## Exercise input
+ + + +

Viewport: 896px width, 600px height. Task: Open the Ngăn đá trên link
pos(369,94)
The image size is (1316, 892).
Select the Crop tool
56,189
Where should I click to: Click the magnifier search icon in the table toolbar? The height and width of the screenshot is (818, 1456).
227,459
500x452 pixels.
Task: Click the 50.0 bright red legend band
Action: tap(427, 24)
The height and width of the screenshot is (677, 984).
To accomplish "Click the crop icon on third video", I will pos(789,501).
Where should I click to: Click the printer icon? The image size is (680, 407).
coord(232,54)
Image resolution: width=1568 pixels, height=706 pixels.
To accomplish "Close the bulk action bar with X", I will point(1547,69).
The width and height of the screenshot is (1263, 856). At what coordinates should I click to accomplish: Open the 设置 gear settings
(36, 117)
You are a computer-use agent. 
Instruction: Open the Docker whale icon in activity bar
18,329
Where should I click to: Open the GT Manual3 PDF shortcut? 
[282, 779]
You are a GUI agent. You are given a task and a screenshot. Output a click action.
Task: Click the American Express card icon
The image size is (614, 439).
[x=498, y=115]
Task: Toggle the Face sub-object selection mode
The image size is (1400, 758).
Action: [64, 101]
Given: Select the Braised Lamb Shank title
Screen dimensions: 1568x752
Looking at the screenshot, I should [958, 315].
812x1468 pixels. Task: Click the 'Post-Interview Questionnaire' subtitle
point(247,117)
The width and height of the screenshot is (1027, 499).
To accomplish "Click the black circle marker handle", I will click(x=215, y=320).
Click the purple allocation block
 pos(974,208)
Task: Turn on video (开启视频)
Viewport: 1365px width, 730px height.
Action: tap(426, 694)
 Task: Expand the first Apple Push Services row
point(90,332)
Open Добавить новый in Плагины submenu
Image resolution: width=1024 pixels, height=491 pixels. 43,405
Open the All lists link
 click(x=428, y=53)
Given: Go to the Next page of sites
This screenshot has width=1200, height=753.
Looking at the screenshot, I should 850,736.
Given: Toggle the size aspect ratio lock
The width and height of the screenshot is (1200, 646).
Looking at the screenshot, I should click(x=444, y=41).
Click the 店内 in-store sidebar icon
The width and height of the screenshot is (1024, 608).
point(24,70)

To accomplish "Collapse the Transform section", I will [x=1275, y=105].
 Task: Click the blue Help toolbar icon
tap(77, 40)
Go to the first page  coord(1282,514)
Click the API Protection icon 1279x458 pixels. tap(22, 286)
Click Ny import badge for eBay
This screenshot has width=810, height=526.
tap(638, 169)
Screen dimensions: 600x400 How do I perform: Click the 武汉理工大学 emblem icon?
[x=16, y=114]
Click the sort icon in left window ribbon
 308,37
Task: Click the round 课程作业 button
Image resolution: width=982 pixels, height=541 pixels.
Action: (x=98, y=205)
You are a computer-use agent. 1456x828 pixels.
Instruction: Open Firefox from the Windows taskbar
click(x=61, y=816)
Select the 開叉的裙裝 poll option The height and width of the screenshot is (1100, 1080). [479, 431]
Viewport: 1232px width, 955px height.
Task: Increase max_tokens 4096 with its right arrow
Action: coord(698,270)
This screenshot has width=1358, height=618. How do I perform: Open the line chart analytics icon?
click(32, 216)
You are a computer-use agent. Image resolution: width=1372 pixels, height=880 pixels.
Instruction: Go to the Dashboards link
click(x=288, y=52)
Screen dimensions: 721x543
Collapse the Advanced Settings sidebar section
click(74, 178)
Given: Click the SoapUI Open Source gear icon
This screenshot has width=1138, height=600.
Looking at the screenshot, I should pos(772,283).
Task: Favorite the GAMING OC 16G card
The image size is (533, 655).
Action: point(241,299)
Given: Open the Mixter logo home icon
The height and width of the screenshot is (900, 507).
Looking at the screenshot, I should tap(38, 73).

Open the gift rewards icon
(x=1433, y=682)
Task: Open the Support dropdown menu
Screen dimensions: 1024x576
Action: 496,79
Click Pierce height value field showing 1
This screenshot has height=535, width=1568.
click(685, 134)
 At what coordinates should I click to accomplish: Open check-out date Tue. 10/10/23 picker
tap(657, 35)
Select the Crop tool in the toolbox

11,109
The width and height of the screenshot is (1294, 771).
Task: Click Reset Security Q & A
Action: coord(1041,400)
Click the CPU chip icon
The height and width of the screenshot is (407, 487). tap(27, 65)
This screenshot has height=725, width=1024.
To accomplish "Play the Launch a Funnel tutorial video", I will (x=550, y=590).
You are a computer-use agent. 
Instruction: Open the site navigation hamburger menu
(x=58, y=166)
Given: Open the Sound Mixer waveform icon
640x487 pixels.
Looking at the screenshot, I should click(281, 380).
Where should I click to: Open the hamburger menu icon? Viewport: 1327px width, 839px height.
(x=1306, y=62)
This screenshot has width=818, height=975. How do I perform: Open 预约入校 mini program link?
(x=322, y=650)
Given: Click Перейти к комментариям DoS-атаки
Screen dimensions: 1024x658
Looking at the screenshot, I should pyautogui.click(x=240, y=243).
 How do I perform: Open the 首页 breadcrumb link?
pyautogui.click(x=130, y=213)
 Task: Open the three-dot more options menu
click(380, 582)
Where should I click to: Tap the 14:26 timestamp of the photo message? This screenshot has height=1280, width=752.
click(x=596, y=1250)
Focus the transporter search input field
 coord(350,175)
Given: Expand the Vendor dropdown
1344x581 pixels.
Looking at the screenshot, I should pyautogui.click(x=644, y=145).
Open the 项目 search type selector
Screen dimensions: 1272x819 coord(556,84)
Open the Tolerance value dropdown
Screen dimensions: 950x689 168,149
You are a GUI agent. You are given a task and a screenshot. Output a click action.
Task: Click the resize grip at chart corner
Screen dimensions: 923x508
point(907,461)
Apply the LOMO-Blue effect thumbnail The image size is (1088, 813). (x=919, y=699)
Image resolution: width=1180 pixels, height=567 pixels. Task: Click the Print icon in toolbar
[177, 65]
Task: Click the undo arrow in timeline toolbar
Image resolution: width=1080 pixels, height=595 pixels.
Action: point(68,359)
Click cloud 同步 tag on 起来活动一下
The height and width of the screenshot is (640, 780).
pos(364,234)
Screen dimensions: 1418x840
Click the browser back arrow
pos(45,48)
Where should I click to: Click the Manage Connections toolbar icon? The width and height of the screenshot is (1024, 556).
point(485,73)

+ + + +

## What the exercise asks
Could you return exactly the lines above from the line with "Open the All lists link" to the line with "Task: Open the Support dropdown menu", both included, and nothing else?

## Response
Open the All lists link
 click(x=428, y=53)
Given: Go to the Next page of sites
This screenshot has width=1200, height=753.
Looking at the screenshot, I should 850,736.
Given: Toggle the size aspect ratio lock
The width and height of the screenshot is (1200, 646).
Looking at the screenshot, I should click(x=444, y=41).
Click the 店内 in-store sidebar icon
The width and height of the screenshot is (1024, 608).
point(24,70)

To accomplish "Collapse the Transform section", I will [x=1275, y=105].
 Task: Click the blue Help toolbar icon
tap(77, 40)
Go to the first page  coord(1282,514)
Click the API Protection icon 1279x458 pixels. tap(22, 286)
Click Ny import badge for eBay
This screenshot has width=810, height=526.
tap(638, 169)
Screen dimensions: 600x400 How do I perform: Click the 武汉理工大学 emblem icon?
[x=16, y=114]
Click the sort icon in left window ribbon
 308,37
Task: Click the round 课程作业 button
Image resolution: width=982 pixels, height=541 pixels.
Action: (x=98, y=205)
You are a computer-use agent. 1456x828 pixels.
Instruction: Open Firefox from the Windows taskbar
click(x=61, y=816)
Select the 開叉的裙裝 poll option The height and width of the screenshot is (1100, 1080). [479, 431]
Viewport: 1232px width, 955px height.
Task: Increase max_tokens 4096 with its right arrow
Action: coord(698,270)
This screenshot has width=1358, height=618. How do I perform: Open the line chart analytics icon?
click(32, 216)
You are a computer-use agent. Image resolution: width=1372 pixels, height=880 pixels.
Instruction: Go to the Dashboards link
click(x=288, y=52)
Screen dimensions: 721x543
Collapse the Advanced Settings sidebar section
click(74, 178)
Given: Click the SoapUI Open Source gear icon
This screenshot has width=1138, height=600.
Looking at the screenshot, I should pos(772,283).
Task: Favorite the GAMING OC 16G card
The image size is (533, 655).
Action: point(241,299)
Given: Open the Mixter logo home icon
The height and width of the screenshot is (900, 507).
Looking at the screenshot, I should tap(38, 73).

Open the gift rewards icon
(x=1433, y=682)
Task: Open the Support dropdown menu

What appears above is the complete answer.